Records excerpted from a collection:
——
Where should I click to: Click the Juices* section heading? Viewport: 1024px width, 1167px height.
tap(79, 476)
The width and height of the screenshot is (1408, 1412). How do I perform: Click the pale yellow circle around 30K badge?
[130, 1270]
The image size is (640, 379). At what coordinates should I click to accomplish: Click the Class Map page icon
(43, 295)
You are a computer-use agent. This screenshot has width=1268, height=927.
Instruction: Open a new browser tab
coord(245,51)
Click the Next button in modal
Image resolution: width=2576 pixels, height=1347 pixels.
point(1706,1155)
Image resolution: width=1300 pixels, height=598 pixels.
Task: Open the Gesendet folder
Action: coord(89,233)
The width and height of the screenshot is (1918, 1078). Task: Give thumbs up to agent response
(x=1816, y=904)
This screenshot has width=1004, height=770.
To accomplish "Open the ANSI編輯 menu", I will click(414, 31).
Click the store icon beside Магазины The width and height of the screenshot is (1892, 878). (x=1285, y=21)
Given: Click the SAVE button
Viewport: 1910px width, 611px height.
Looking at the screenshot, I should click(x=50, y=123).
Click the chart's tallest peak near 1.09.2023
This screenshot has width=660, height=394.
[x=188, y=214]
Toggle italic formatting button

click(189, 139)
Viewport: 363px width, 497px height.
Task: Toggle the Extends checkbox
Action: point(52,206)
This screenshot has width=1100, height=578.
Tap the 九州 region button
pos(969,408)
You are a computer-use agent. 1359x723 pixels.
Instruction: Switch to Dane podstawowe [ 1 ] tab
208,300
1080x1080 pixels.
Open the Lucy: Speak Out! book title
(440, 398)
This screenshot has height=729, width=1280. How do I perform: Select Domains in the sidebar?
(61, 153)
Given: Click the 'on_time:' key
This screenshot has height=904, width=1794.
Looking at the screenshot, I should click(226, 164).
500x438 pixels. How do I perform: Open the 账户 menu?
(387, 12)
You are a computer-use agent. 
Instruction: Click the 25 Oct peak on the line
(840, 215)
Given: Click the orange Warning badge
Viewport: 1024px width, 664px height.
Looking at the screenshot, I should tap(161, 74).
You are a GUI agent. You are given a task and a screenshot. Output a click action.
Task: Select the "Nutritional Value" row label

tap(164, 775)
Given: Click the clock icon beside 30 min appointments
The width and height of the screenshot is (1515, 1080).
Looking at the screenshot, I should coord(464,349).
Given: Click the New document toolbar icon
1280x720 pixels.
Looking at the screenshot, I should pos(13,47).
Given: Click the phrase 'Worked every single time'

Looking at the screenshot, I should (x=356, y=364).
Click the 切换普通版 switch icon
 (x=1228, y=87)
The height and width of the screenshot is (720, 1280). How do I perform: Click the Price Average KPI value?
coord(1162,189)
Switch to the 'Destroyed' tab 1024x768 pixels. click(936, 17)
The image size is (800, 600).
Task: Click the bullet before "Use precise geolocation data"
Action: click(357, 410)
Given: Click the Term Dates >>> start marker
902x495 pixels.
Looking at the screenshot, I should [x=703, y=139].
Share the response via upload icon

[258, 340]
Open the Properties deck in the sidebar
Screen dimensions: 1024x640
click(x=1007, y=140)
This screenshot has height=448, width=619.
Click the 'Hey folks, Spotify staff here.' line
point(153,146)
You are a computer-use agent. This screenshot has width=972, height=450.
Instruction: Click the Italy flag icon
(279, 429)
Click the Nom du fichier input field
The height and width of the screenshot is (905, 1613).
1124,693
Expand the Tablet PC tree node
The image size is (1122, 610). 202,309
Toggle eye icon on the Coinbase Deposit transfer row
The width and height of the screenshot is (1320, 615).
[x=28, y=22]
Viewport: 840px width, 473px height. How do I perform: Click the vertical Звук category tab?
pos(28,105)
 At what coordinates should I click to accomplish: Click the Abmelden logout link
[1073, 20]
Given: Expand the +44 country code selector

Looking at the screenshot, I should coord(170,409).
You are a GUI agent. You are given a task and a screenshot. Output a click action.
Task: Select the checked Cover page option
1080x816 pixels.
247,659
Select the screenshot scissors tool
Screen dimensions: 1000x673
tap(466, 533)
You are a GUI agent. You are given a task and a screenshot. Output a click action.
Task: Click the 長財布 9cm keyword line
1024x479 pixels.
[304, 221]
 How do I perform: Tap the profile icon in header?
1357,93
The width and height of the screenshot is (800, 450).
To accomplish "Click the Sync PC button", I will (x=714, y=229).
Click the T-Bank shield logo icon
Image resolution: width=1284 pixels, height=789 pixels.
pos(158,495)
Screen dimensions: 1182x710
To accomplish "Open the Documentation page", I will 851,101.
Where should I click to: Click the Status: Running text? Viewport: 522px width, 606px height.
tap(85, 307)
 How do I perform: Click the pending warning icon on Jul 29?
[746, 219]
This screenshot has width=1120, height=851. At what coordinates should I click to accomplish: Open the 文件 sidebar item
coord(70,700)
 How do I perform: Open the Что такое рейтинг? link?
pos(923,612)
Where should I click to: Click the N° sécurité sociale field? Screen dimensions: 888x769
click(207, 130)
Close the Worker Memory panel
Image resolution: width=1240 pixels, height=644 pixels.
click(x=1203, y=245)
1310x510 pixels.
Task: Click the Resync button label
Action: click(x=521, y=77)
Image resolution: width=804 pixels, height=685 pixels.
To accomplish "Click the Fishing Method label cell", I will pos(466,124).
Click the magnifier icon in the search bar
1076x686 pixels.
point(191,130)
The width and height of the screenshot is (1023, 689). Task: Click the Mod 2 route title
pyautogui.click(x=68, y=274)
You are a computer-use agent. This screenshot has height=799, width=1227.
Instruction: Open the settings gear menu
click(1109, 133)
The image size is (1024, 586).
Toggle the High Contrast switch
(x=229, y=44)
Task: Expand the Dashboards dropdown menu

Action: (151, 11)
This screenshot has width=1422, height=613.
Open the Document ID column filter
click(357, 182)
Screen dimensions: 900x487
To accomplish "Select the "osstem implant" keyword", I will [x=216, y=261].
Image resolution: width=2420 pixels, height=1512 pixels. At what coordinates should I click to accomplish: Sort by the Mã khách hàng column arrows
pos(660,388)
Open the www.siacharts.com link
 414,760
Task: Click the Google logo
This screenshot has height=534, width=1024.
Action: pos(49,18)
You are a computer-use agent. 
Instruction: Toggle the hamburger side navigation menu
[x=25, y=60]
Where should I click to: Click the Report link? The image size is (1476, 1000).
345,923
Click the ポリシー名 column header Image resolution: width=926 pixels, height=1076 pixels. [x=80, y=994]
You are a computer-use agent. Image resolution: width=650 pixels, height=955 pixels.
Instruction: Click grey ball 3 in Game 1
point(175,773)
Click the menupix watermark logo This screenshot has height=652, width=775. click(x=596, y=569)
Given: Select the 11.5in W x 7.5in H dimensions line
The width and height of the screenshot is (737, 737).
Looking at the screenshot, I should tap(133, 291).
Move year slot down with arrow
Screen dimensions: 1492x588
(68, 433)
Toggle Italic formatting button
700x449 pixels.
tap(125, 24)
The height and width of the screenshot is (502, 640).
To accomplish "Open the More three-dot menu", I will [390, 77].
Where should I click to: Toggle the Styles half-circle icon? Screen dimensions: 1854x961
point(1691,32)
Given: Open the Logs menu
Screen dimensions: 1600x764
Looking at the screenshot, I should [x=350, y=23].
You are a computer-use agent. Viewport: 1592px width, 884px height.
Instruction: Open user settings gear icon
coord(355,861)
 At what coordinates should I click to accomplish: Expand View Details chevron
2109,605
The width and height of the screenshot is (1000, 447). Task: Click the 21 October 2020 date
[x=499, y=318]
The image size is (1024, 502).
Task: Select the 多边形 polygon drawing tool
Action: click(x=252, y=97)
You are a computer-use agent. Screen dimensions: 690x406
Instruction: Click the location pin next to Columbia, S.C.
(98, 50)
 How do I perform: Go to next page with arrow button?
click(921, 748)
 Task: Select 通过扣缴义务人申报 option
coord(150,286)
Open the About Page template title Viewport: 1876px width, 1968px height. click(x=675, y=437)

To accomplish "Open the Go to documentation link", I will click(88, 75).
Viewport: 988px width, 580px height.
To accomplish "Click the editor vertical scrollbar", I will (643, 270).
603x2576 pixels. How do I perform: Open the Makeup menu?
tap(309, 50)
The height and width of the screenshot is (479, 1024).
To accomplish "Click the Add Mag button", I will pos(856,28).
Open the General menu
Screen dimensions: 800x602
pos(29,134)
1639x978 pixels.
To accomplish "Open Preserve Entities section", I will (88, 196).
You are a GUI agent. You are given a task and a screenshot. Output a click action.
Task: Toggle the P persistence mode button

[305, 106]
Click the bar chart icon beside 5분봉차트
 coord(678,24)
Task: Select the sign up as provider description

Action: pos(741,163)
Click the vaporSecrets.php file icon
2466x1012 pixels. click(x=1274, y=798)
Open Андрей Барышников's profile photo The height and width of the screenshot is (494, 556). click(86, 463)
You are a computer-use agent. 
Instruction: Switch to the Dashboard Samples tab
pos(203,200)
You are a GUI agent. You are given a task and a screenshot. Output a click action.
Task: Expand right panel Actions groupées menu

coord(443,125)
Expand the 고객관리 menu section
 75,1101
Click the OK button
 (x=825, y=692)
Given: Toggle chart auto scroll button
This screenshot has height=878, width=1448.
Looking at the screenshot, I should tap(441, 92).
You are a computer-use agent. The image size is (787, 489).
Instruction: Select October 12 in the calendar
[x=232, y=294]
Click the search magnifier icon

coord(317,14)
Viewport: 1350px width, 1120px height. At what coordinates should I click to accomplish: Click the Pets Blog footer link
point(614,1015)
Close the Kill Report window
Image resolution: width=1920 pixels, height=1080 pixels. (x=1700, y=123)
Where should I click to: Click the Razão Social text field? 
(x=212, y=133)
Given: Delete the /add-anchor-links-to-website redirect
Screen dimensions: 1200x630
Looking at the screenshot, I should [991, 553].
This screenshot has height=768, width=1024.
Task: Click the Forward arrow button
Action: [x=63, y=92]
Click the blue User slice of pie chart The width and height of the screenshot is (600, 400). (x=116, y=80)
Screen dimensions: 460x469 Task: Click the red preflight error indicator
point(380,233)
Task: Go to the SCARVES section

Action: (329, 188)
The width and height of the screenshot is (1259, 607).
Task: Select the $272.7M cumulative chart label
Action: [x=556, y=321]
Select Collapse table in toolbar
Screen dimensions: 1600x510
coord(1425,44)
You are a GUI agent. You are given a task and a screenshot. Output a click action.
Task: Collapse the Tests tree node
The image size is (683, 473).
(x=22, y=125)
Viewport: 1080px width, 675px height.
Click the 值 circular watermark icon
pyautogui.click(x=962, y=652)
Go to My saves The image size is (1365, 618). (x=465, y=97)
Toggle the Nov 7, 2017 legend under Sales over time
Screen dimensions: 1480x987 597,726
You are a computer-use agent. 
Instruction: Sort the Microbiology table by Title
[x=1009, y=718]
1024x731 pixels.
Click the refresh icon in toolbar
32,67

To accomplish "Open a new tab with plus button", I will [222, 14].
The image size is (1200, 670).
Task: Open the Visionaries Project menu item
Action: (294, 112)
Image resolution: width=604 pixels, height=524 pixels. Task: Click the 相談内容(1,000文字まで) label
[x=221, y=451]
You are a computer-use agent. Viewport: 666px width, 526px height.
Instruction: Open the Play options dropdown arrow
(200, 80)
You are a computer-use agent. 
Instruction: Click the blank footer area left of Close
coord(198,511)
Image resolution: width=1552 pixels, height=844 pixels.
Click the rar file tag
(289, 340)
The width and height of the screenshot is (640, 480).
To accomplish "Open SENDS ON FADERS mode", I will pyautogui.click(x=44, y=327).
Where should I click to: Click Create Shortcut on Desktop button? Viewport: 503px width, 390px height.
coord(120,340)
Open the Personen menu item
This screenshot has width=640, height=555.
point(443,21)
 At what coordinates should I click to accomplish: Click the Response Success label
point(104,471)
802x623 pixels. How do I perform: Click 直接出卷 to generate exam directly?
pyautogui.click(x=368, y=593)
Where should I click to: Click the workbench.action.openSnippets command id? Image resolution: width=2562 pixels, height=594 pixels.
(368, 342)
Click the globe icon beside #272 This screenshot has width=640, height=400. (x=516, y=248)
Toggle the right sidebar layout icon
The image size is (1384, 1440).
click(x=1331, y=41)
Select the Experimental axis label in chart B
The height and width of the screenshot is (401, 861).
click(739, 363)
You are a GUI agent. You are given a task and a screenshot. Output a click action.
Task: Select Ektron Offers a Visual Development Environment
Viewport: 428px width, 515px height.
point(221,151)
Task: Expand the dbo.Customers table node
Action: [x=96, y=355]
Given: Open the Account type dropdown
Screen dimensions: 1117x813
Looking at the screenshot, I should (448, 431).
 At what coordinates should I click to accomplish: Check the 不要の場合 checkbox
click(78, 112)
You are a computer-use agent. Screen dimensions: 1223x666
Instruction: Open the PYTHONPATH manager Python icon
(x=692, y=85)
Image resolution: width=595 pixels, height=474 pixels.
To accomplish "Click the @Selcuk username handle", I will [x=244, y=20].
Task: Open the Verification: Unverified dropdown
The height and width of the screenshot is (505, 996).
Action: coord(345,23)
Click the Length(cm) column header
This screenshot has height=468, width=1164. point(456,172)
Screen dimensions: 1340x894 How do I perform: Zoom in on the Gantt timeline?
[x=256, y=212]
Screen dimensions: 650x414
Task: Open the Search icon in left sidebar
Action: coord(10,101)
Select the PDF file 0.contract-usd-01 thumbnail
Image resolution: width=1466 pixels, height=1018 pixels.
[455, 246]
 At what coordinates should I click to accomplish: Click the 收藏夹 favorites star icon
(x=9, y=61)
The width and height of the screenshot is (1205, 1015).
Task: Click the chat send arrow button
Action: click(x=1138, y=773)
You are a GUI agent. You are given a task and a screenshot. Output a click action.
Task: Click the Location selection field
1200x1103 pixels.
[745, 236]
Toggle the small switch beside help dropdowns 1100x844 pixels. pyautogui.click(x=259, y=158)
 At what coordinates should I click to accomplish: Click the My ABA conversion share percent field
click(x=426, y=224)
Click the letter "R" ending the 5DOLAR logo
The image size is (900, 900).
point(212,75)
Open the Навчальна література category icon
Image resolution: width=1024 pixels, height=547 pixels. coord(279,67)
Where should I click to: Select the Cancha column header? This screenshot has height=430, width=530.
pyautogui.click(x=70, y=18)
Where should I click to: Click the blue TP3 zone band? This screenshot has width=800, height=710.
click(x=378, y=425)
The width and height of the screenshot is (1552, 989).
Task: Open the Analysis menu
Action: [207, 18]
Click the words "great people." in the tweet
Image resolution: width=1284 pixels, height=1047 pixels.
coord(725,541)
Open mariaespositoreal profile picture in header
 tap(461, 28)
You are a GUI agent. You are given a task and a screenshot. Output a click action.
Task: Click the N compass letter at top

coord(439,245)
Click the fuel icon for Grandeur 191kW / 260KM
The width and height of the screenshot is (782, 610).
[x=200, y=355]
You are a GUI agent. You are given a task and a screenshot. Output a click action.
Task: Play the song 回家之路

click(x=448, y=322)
——
TASK OBJECTIVE: Every line above from the line with "The width and height of the screenshot is (1023, 689)." to the line with "This screenshot has width=1422, height=613.", both included, must be reproduced exactly, and no other line may appear.

RESPONSE AREA:
The width and height of the screenshot is (1023, 689). Task: Click the Mod 2 route title
pyautogui.click(x=68, y=274)
You are a computer-use agent. This screenshot has height=799, width=1227.
Instruction: Open the settings gear menu
click(1109, 133)
The image size is (1024, 586).
Toggle the High Contrast switch
(x=229, y=44)
Task: Expand the Dashboards dropdown menu

Action: (151, 11)
This screenshot has width=1422, height=613.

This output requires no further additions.